■ Entries provided:
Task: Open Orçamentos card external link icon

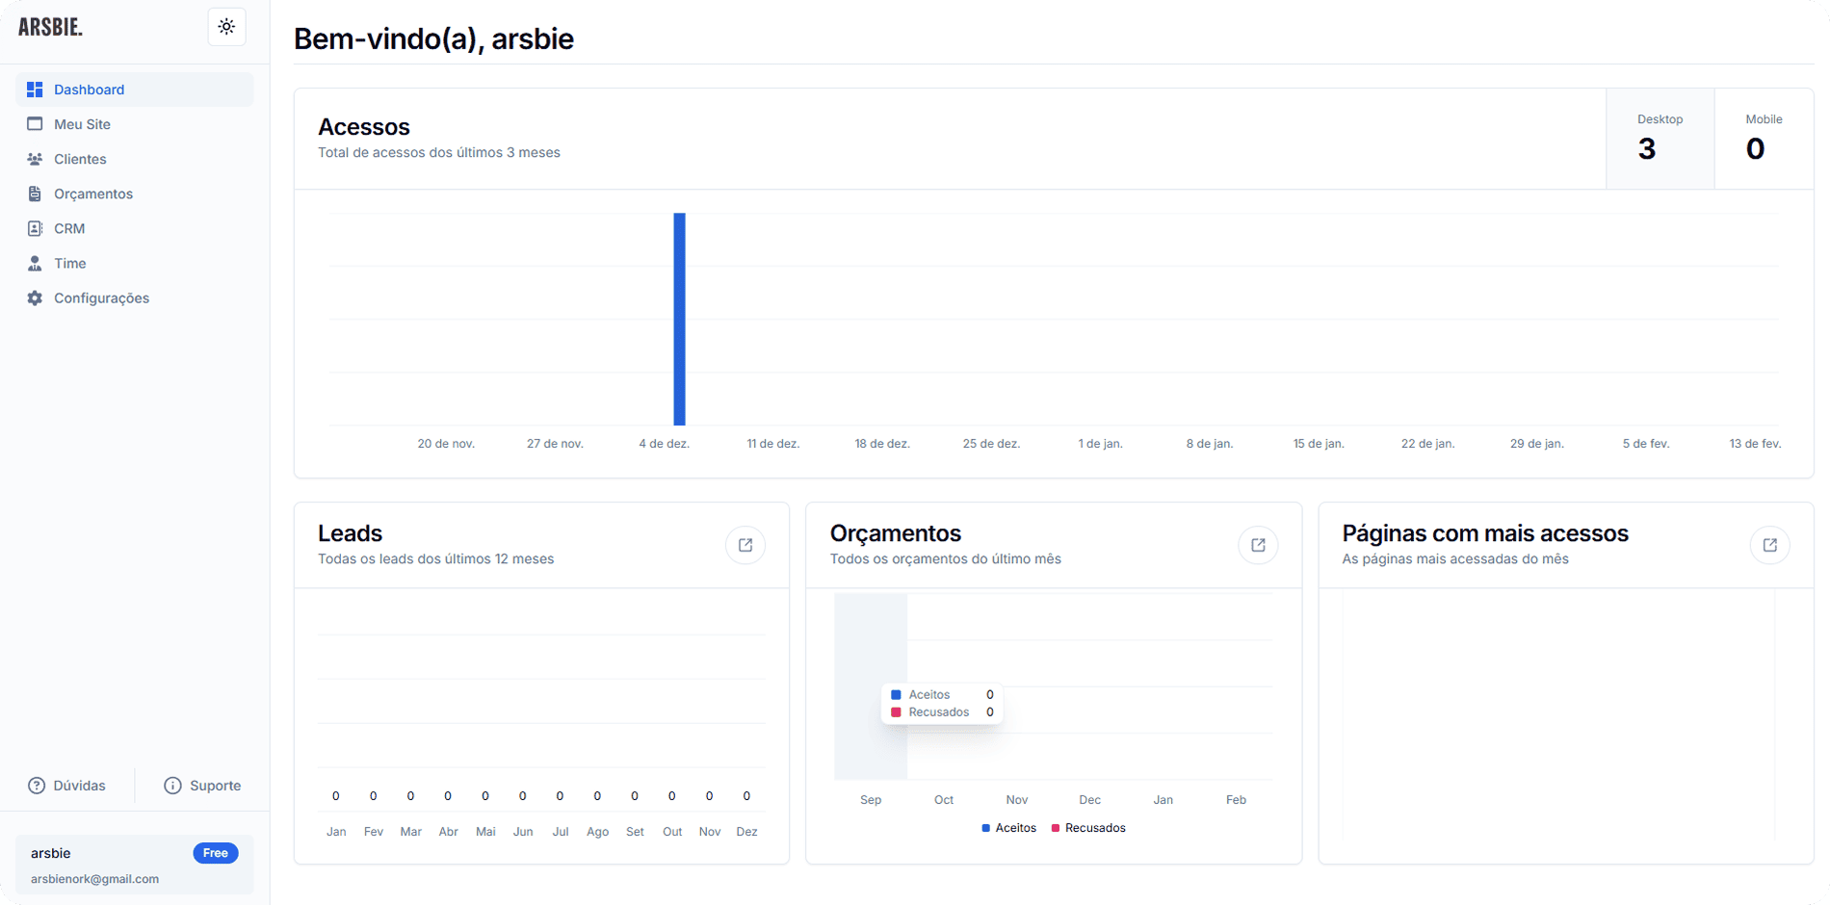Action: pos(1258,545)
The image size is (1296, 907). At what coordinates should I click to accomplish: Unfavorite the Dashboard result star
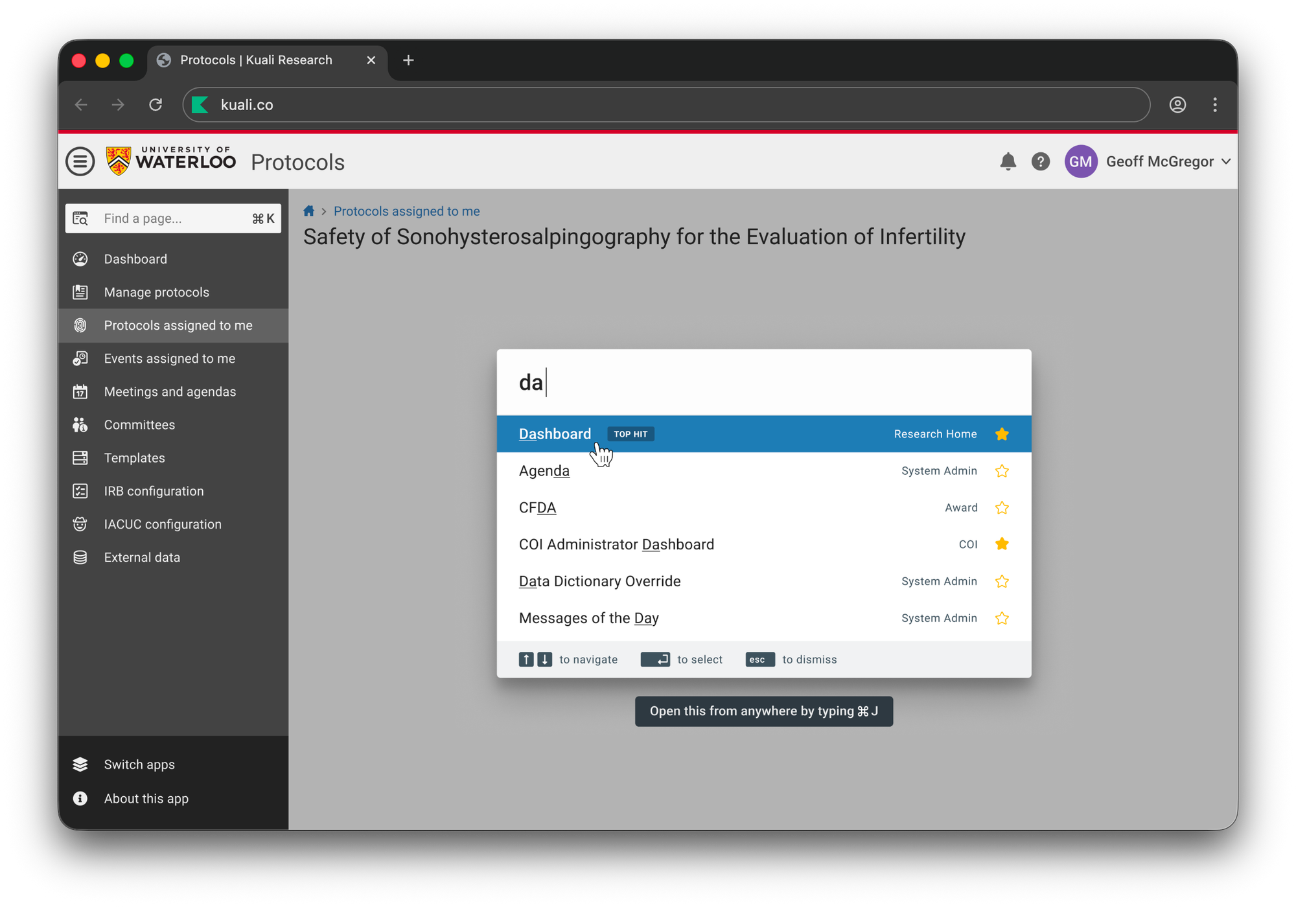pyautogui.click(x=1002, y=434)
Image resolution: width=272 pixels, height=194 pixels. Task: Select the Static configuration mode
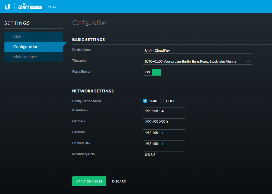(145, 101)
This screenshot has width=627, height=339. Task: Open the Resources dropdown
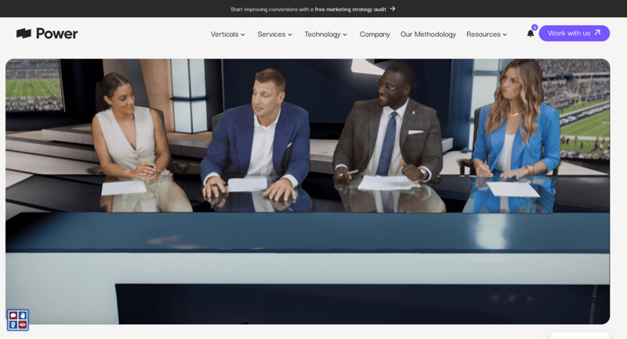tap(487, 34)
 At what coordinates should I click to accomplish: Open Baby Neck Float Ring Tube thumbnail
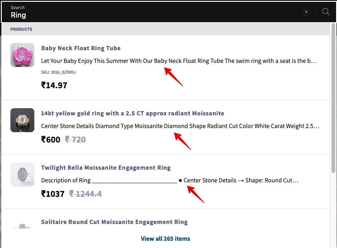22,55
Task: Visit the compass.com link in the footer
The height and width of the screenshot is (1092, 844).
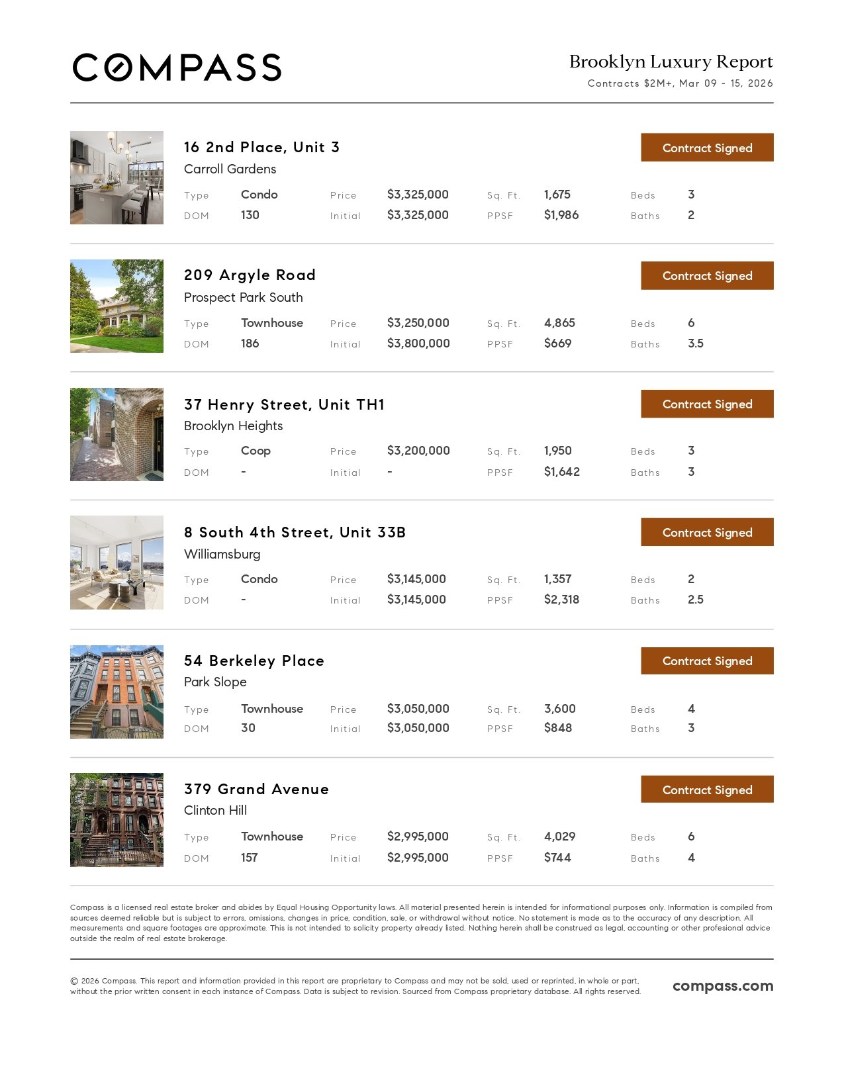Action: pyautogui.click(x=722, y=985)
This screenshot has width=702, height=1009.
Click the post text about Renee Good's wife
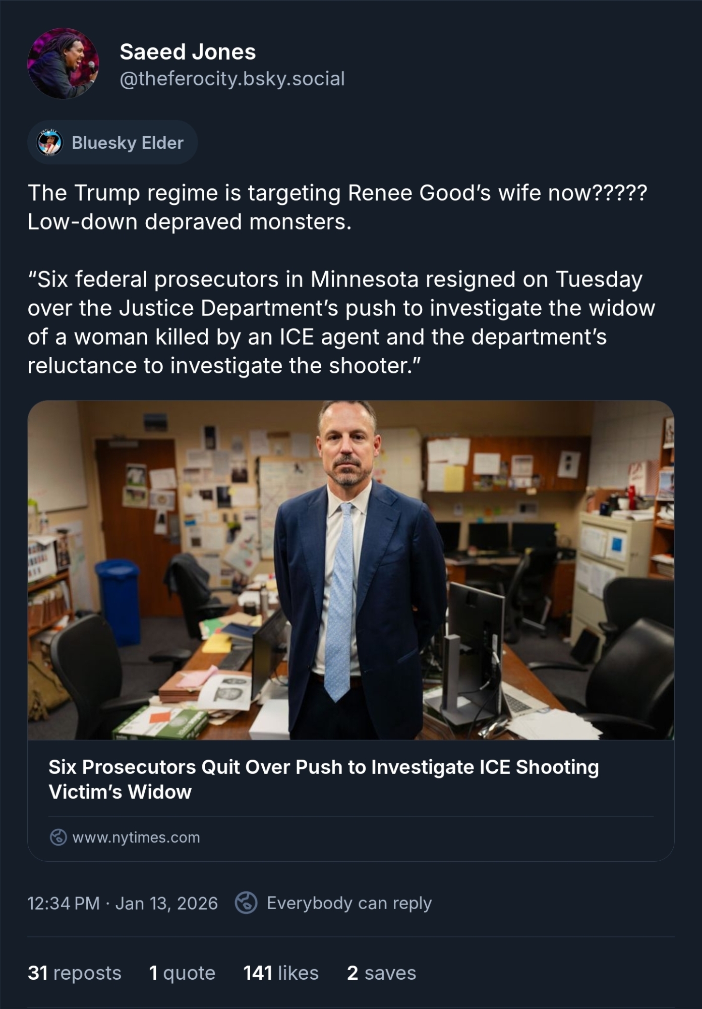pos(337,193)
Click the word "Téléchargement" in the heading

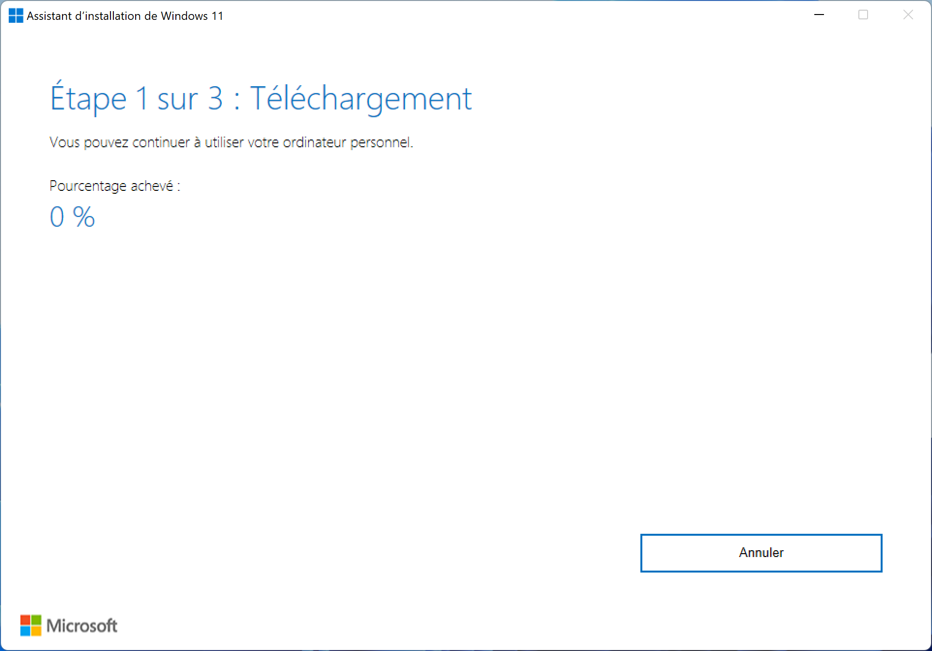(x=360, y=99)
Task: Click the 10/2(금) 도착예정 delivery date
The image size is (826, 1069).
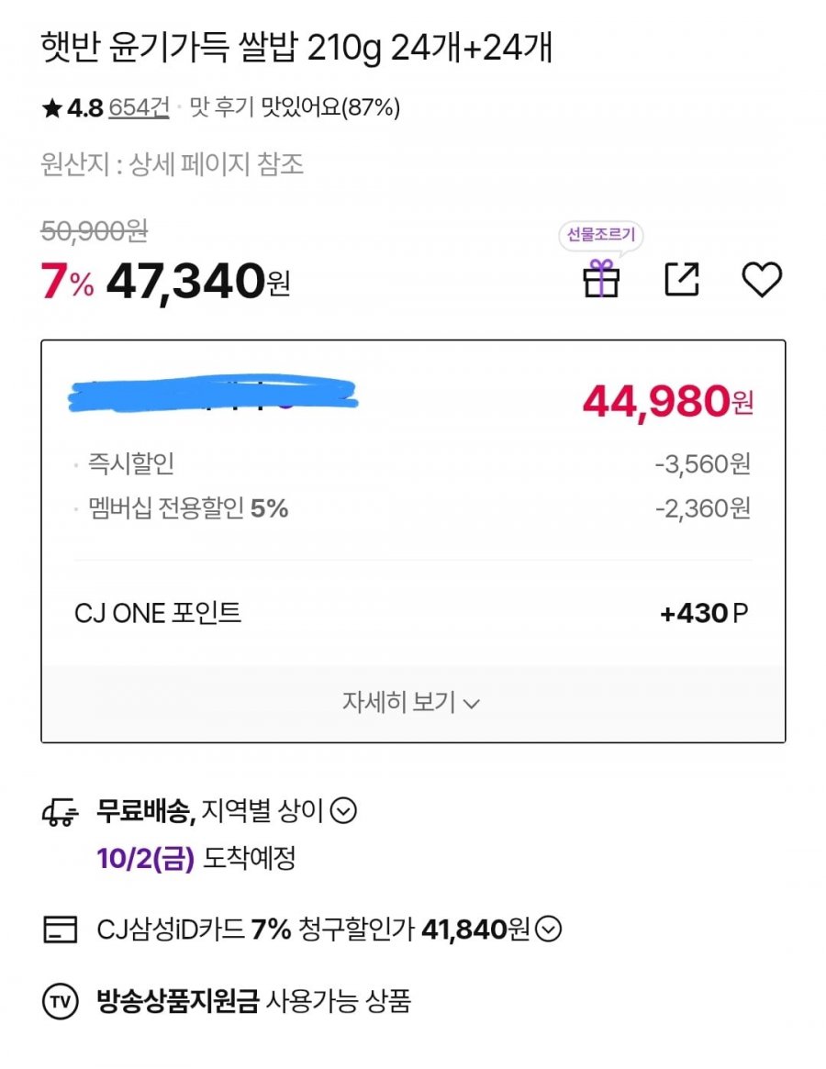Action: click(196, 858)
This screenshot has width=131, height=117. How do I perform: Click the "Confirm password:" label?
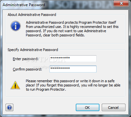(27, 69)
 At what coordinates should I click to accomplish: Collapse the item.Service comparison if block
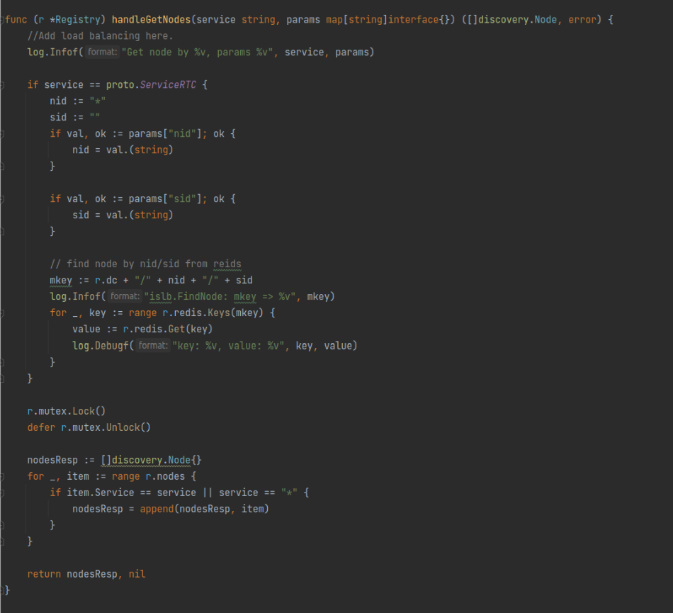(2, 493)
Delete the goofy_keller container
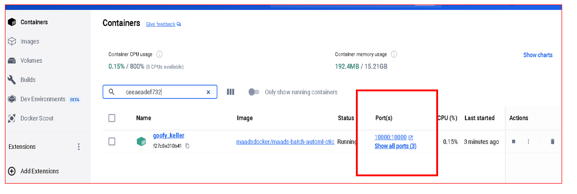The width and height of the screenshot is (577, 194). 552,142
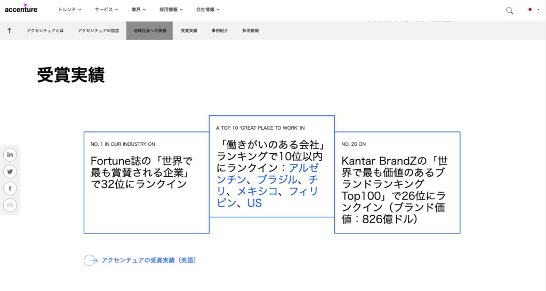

■ What the task asks: Switch "Dashboard" to "Reports" in everything from the start of the records down to the line containing "pyautogui.click(x=1002, y=434)", and give those lines again with nothing else changed. Leave the pictures out of your answer.

■ Task result:
Task: Open Orçamentos card external link icon

Action: pos(1258,545)
The image size is (1296, 907). At what coordinates should I click to accomplish: Unfavorite the Reports result star
pyautogui.click(x=1002, y=434)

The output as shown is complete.